同時に傾いた棚からは瓶詰めになったピクルスやらザワークラウト、ホワイトアスパラガスなどが順番にすべり落ちはじめた。
そして一つのビンが倒れていく京一の横を静かに通り過ぎ、タイル張りの床に接すると同時に、粉々に砕けて八方にガラスのかけらを飛び散らせた。
『パリーン』と、澄んだ甲高い破裂音が響いた。
最初に割れたビンのその音で、朦朧としていた京一の意識が澄みわたった。
♣
京一はゆっくりと流れ出した時間の中を、眼球だけを動かして音の出所を探った。左手のすぐ先でビンが割れ、八方に破片を飛び散らせているところだった。
京一の心臓にいいようのない恐怖がこみ上げてきた。
あの音、飛び散るガラス、それが恐怖の源だった。
なんとかここから逃げ出したい。まず考えたのはそれだった。
だが体はまるで言うことをきかなかった。腰は完全に抜けてしまって、今も床にすべり落ちている最中だ。

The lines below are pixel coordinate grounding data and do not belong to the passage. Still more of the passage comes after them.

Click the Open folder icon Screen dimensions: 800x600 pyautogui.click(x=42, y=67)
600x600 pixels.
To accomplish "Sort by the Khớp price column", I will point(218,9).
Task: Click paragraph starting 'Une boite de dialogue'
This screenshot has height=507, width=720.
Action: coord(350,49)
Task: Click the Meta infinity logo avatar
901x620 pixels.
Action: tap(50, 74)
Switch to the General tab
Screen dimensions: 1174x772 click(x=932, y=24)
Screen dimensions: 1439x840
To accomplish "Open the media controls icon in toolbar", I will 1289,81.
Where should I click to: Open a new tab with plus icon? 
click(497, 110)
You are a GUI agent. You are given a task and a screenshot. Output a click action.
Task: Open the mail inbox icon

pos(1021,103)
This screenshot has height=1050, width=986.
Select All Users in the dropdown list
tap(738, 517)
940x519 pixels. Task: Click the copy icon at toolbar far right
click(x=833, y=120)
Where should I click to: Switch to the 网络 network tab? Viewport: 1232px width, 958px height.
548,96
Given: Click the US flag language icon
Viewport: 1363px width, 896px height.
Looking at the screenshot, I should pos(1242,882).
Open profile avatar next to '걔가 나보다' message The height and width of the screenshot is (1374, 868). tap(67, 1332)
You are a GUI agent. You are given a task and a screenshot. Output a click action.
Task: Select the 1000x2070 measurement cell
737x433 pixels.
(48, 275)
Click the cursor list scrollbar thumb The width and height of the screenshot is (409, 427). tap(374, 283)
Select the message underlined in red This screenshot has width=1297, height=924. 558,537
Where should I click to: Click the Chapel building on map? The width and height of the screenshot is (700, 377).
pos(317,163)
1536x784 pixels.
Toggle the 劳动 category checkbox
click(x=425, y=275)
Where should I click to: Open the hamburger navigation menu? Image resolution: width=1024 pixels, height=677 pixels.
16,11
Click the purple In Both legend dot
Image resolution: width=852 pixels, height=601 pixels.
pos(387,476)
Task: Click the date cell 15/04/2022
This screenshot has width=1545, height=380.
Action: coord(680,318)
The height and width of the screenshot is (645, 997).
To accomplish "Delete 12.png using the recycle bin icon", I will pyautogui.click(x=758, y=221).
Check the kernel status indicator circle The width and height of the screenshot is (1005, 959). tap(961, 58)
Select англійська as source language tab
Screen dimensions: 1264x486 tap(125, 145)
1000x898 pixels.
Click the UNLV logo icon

そうしている間にも頭の横をいくつものビンが通り過ぎていく。
(逃げなくちゃ!)
そう思うのだが体はまったく動かない。
パニックが駆け上がり、心臓はドクドクと暴れまわっている。
だがどうにもならない。次々とビンが落ちていくのが見える。
右に五個、左に七個のビンが空中を漂い落下していく。
全部割れてしまう……無数のガラスの破片を振りまいて、あの嫌な音をたてて。
♣
(逃げないと……とにかくここから逃げないと……ガラスが全部割れちまう)
無駄なことだとは分かっていたが、京一はそれでも体を動かそうとした。手が動くならばビンが割れる前に掴むことが出来る。だが手は動かない。
足が動けば立ち上がって逃げ出せる。だが足も動かない。
完全に逃げ場がなかった。周りではビンが次々と落ちていく。
どうにもならない……全部割れてしまう……粉々に砕けて……
そしてビンがついに地面に接した。
♣
その一瞬、自分がどうしてこんなにもビンが割れることを恐れるのかを、京一は不思議に思った。
そういえば小さい頃からずっとそれが怖かった。ただただ怖かった。この恐怖感は理屈ではなく、もっと感覚的なものだった。
♣
そして長く引き伸ばされた一瞬の後、ビンが床にあたって破裂した。
それを追うようにガラスビンが次々と床に落ち、破片を撒き散らし、かん高い音を立てて割れていった。
京一はその全てから目を離すことが出来なかった。
三十個以上のビンが次々に床に落ちて割れていく。
次々に音がはじけ、そのたびにガラスのかけらがバラバラに飛び散っていく。